Este assunto ganhou destaque, segundo o cardiologista, basicamente, por dois aspectos: a guerra dos laboratórios por uma fatia cada vez maior deste lucrativo mercado, e a exploração por parte da mídia de um tema de relevância social. “Nos consultórios, os pacientes nos têm pressionado, pois eles acreditam que podem obter o mesmo tratamento com um preço mais vantajoso através do remédio genérico. Isto seria verdade se os produtos existentes no mercado cumprissem as determinações do Ministério da Saúde, o que não ocorre. Sendo assim, é muito perigosa a troca indiscriminada do medicamento receitado pelo médico feita sem a autorização do mesmo”, informa.

Na opinião do especialista, alguns laboratórios sérios começam a lançar medicamentos que podem utilizar a terminologia genérica. “Mas ainda são muito poucos”. A indústria farmacêutica movimentou em todo o mundo US$ 300 bilhões em 1999 e o Brasil ocupa a sétima colocação com US$ 10 bilhões.

Cotidiano difícil

O cardiologista explica a difícil situação pela qual passam os médicos. “Nós só não receitamos o genérico porque ele não existe no mercado. No entanto, com a exploração da mídia a população enxerga má vontade por parte do médico quando este não receita o genérico”. Além disso, a fiscalização por parte da Vigilância Sanitária é deficitária uma vez que não existem fiscais suficientes e a estrutura deste órgão não é capaz de atender à demanda. Outro problema, segundo o médico, são os laboratórios que não têm trabalhado de forma ética.

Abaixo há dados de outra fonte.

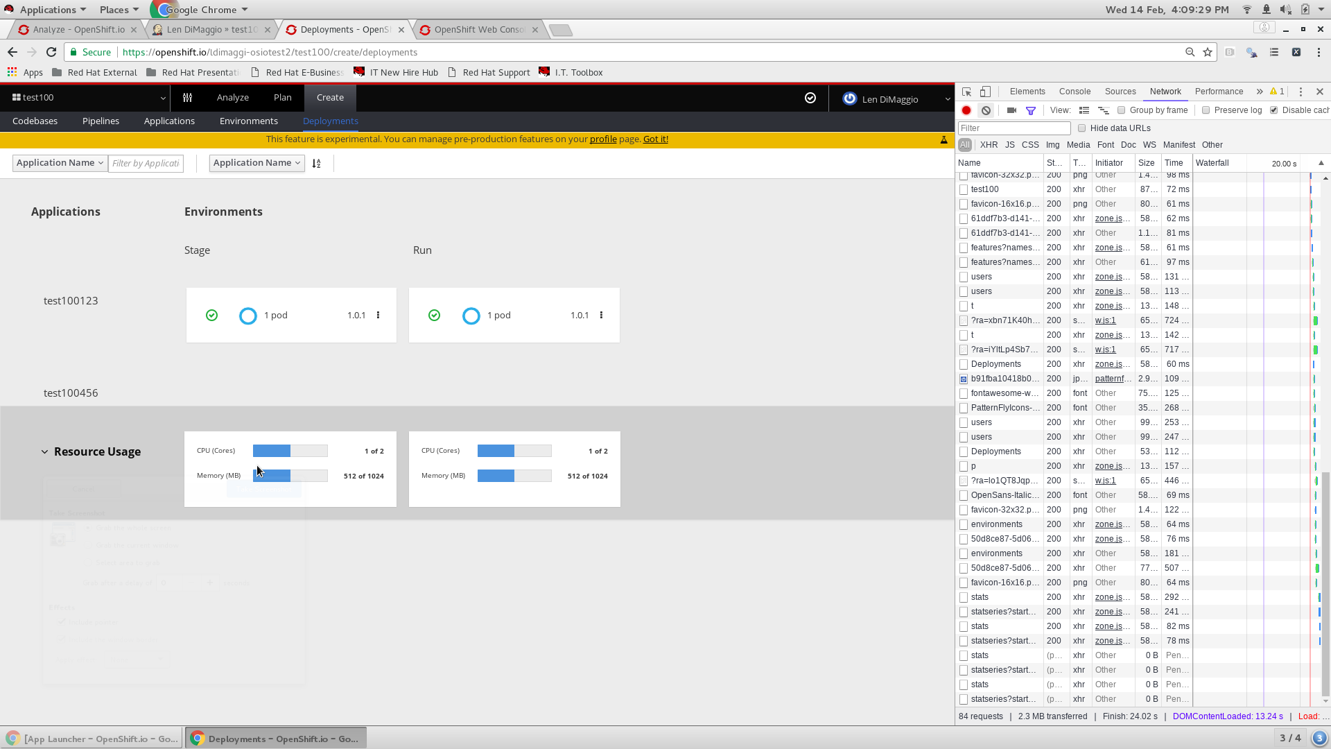Enable Preserve log
Screen dimensions: 1331x749
[1206, 110]
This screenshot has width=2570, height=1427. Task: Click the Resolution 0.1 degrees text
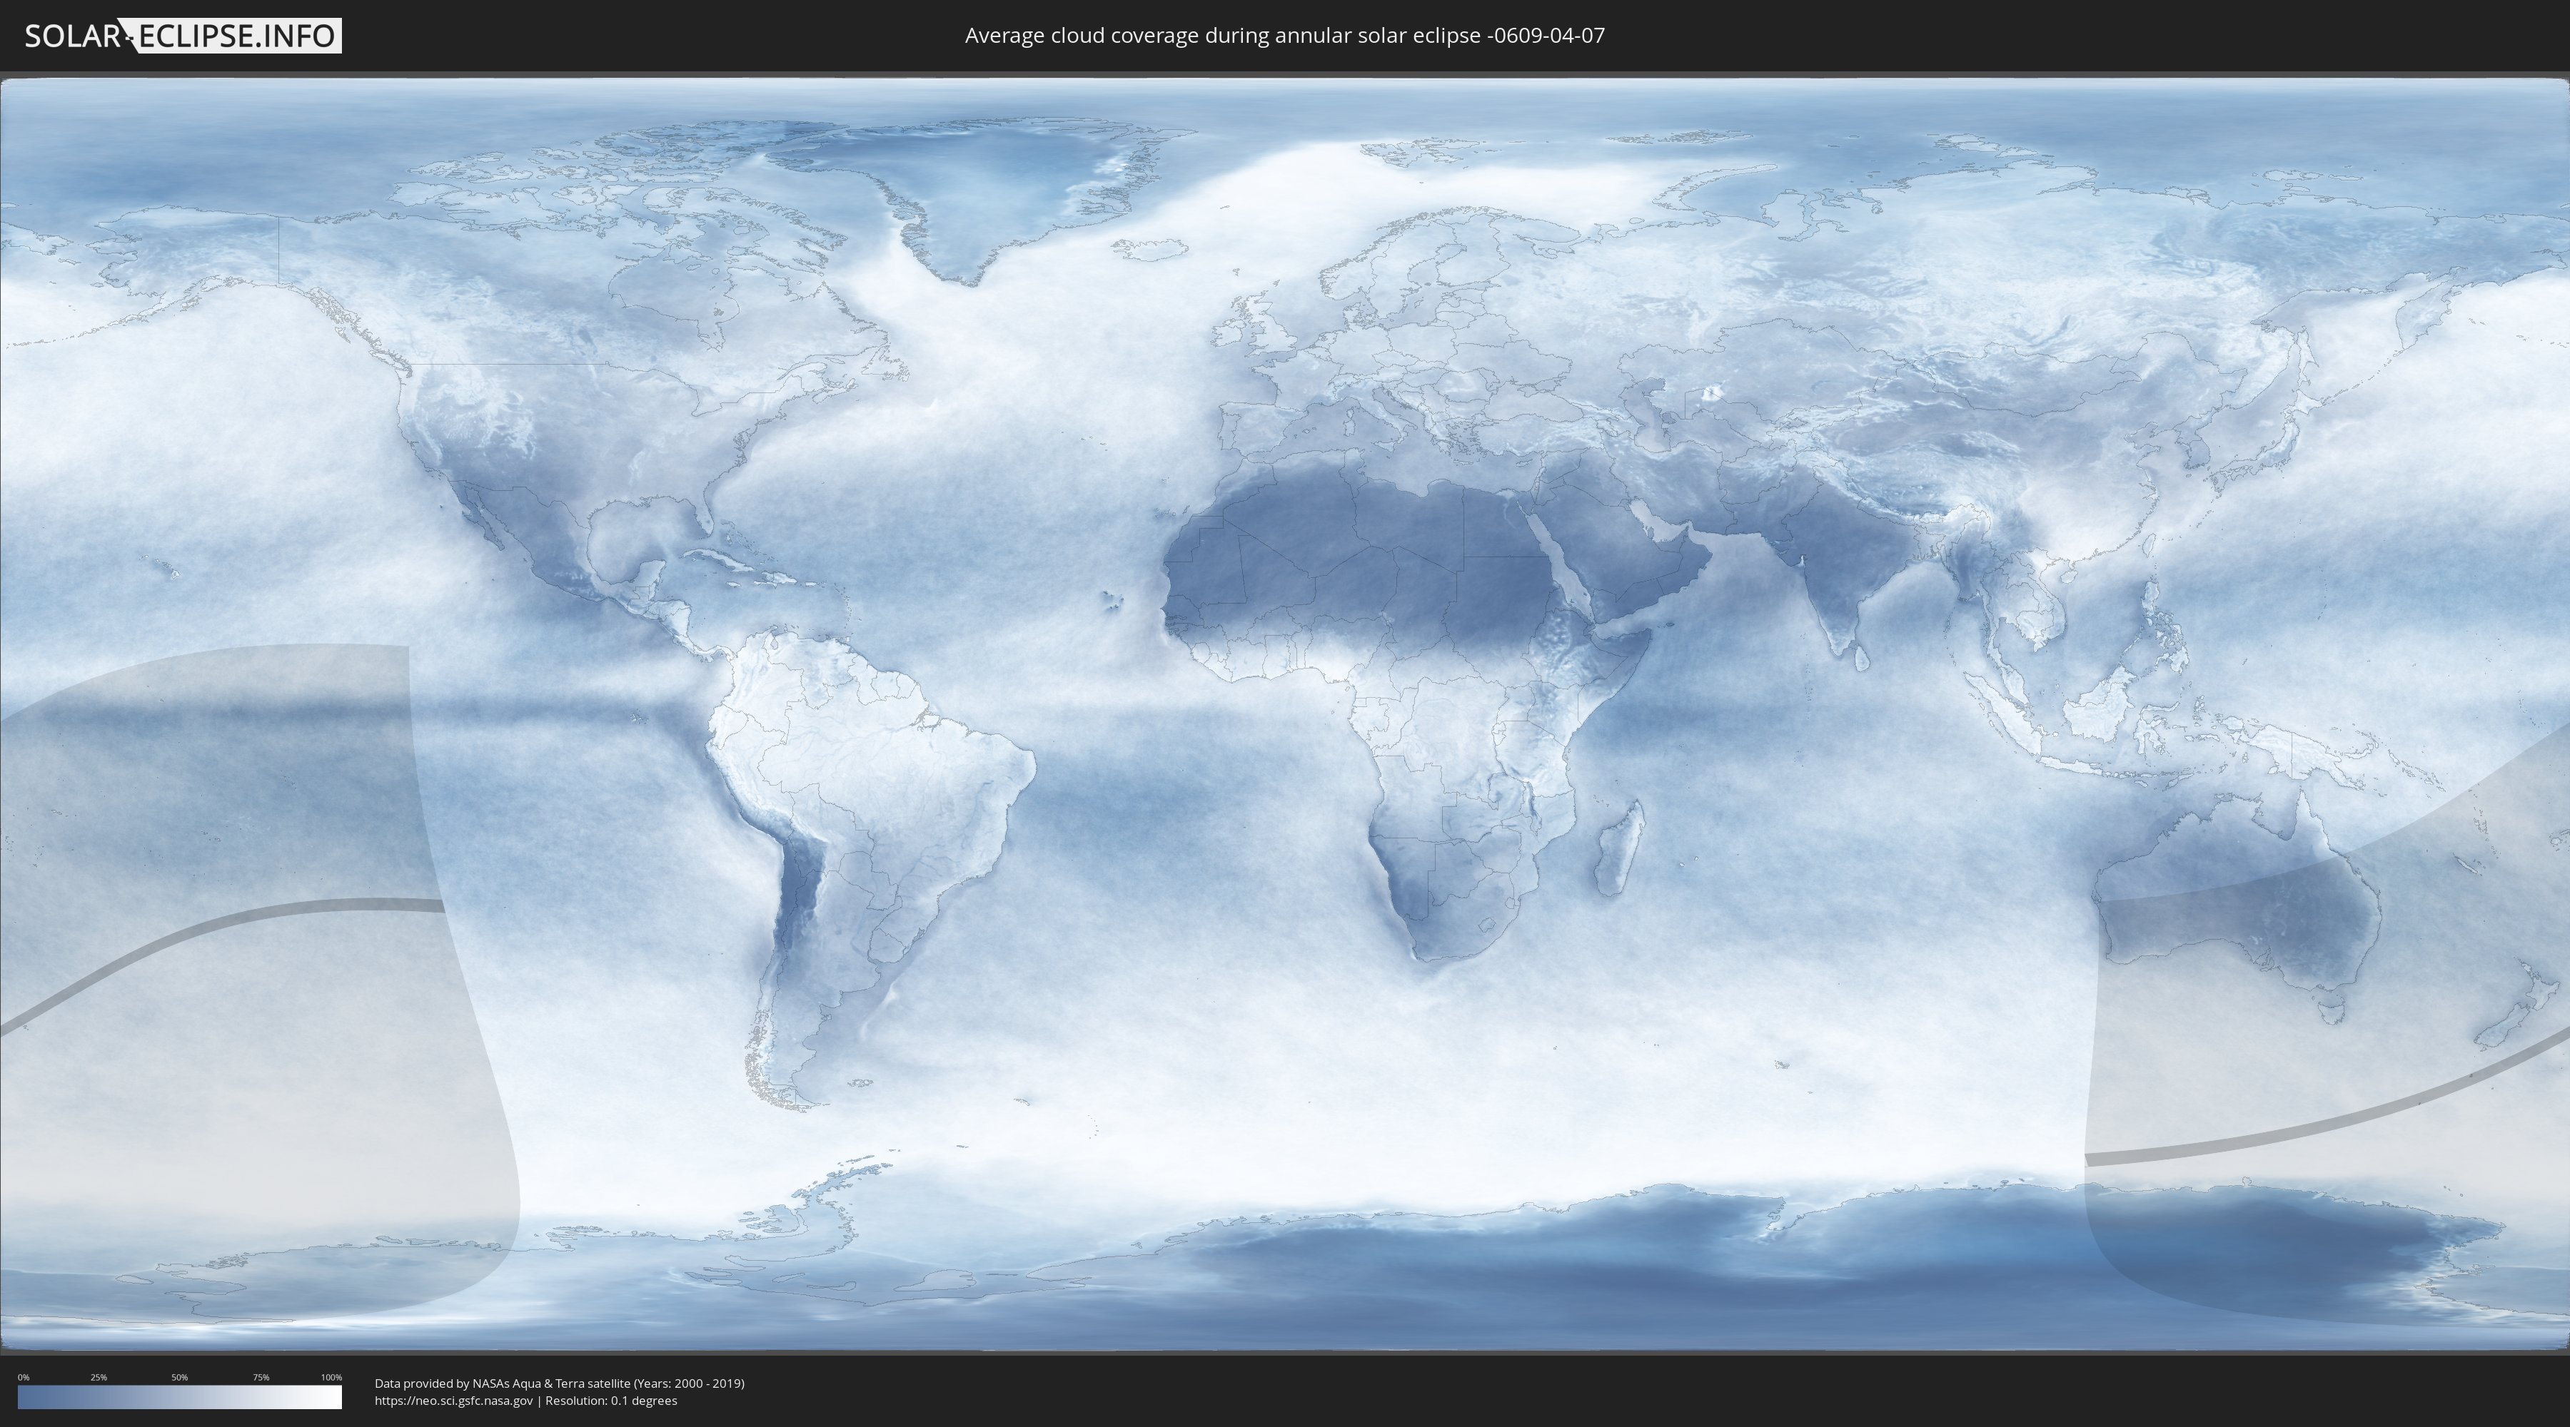[611, 1401]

“Primeiro eles não visitam o médico que seria o responsável pela prescrição do medicamento fabricado por eles. Segundo: estas empresas têm feito um trabalho direto com balconistas de farmácias para que a troca seja feita no estabelecimento. As trocas que nós estamos verificando em nosso receituário só podem ser justificadas por este argumento”.

Cardiologia

Neste sentido, a cardiologia é uma especialidade muito visada por trabalhar com doenças crônicas e de prevalência alta (patologias muito freqüentes como a hipertensão arterial). “Na nossa área, estes aspectos atraem os oportunistas, pois em muitos casos o paciente usará a medicação para o resto de sua vida, além do volume de pessoas ser muito grande. Por estes fatos, a cardiologia talvez seja a especialidade mais prejudicada por esta questão”, informa.

Com este quadro, o trabalho destes especialistas têm que se nortear, segundo o médico, de acordo com alguns parâmetros. “Nós temos trabalhado com os medicamentos que possuem eficácia comprovada no tratamento. Paralelamente, alguns laboratórios sérios têm feitos parcerias com grandes redes de farmácias e distribuidoras de medicamentos, responsáveis pela venda direta ao cliente. Desta forma, a receita do médico é preservada”.

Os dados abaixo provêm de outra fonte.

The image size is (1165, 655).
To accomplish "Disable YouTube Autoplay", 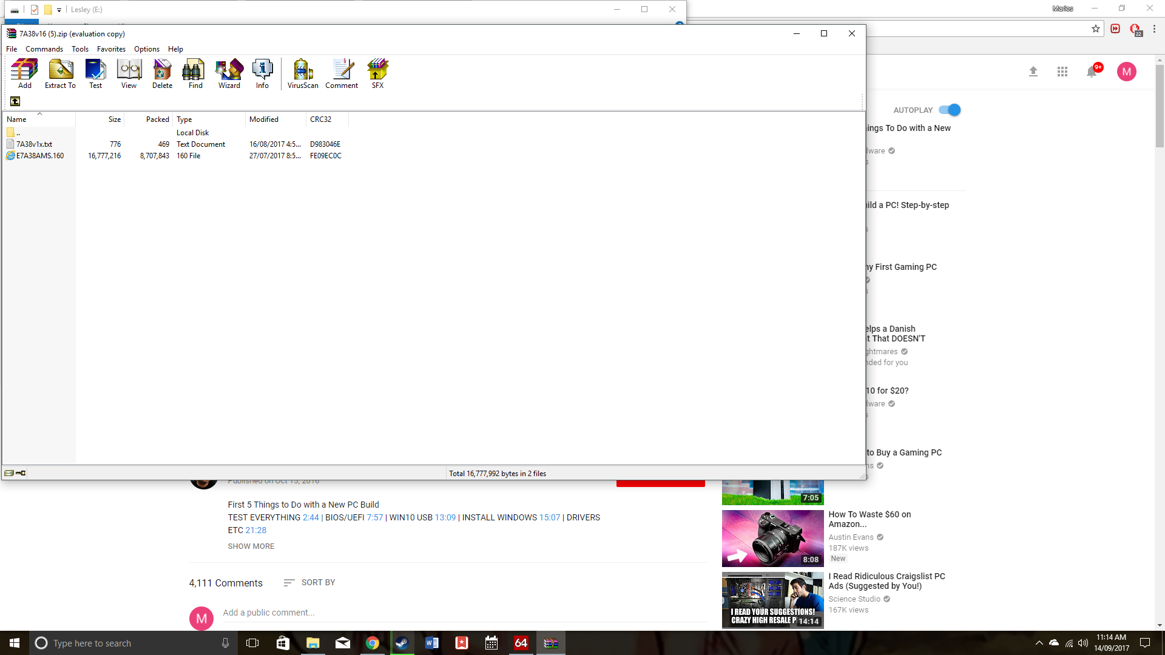I will pyautogui.click(x=948, y=110).
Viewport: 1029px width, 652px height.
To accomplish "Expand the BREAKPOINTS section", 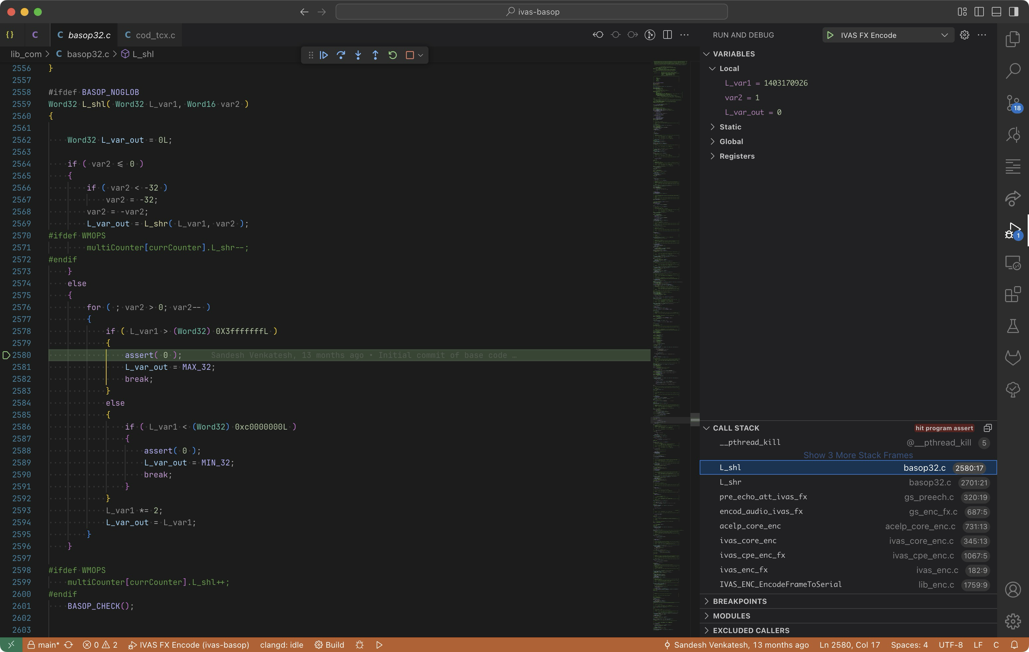I will 740,601.
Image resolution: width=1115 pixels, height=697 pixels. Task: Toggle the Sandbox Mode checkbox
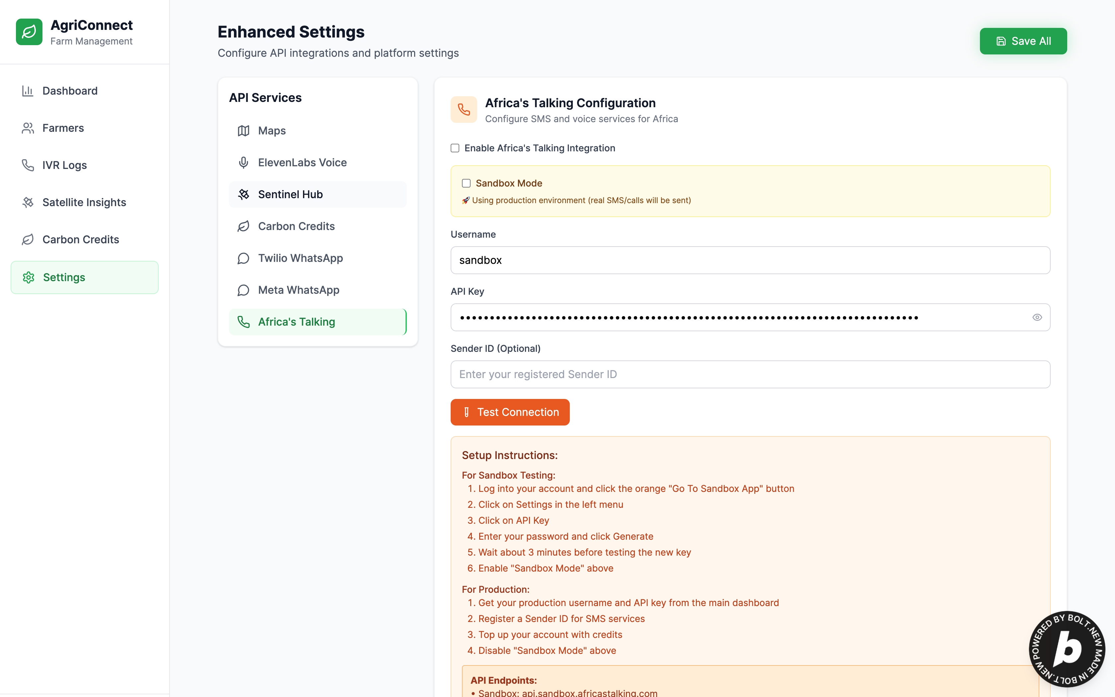(466, 183)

O trabalho político também é necessário neste sentido. Segundo o cardiologista, a CPI dos medicamentos tem atuado em dois aspectos no que diz respeito aos genéricos: combatendo os altos preços de alguns laboratórios e garantindo o cumprimento da lei dos genéricos. “A CPI vem controlar os oportunistas e controlar os abusos de preços. Não podemos esconder que alguns laboratórios majoram seus preços. Deve haver um equilíbrio. Desta maneira, ganha o paciente com preço menor e qualidade e o laboratório ganha para suas pesquisas e sobretudo o tratamento é preservado”.

Na área cardiológica, a linha de medicamentos mais enfocada pelos laboratórios como genéricos é a de anti-hipertensivos e destes a classe que já está sendo lançada é a dos “Inibidores da Enzima Conversora da Angiotensina - II (IECA)”. “Esta tem sido a linha mais explorada. Recentemente, alguns laboratórios éticos já fizeram estudos junto ao INCOR e estão qualificados para lançarem nos próximos dias outras substâncias com qualificação genérica com o devido aval do Ministério da Saúde nos próximos meses”.

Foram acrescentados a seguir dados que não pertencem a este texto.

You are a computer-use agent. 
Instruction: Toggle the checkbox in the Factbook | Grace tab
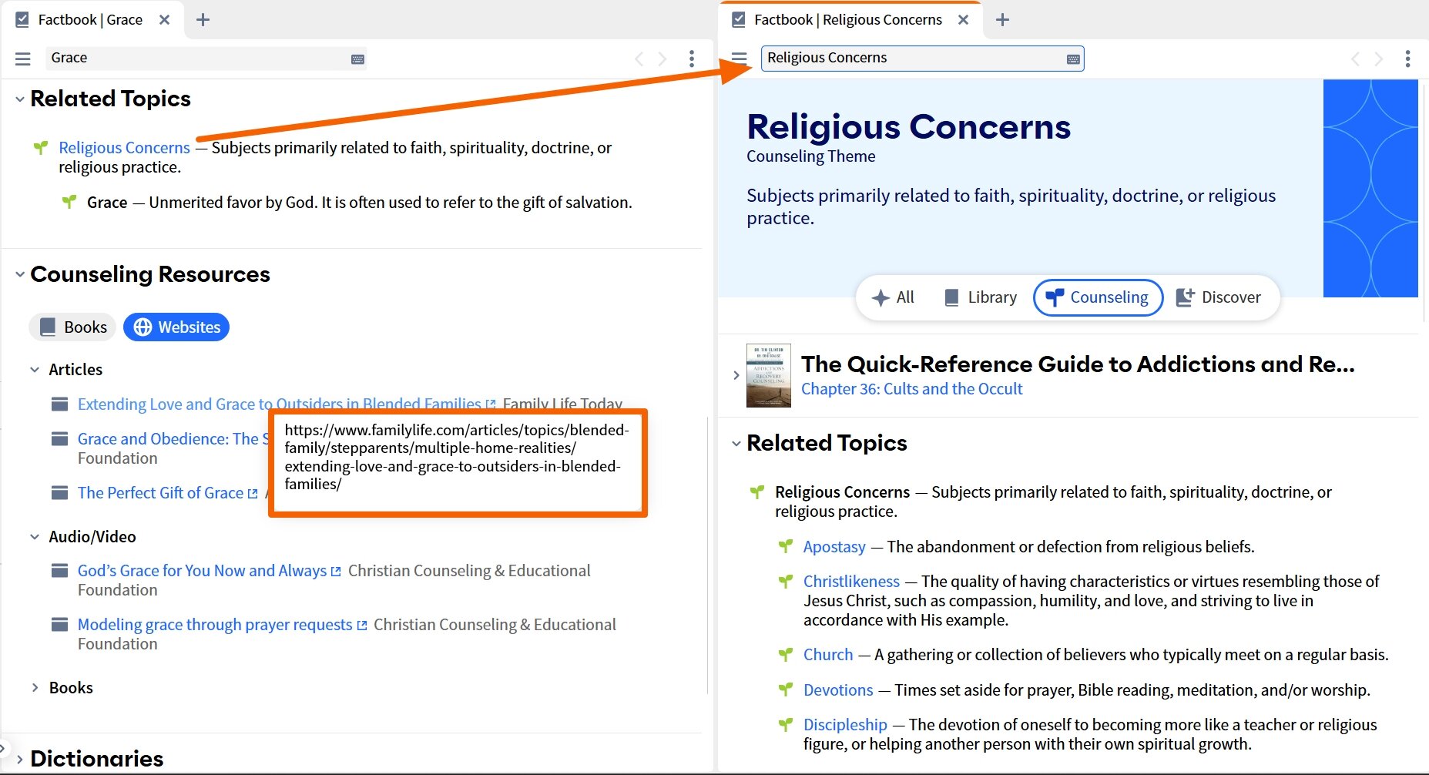pyautogui.click(x=22, y=18)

O especialista destaca que nos Estados Unidos a lei dos genéricos representou um ganho para a população de baixa renda. “Esta é a principal importância desta regulamentação. A nossa lei é completa. No Brasil, pelo aspecto social, ela tem importância fundamental”, informa acrescentando a expectativa dos médicos em relação ao medicamento similar oportunista. “Ou ele preenche os aspectos exigidos na lei para se tornar genérico, ou ele sai do mercado”. finaliza.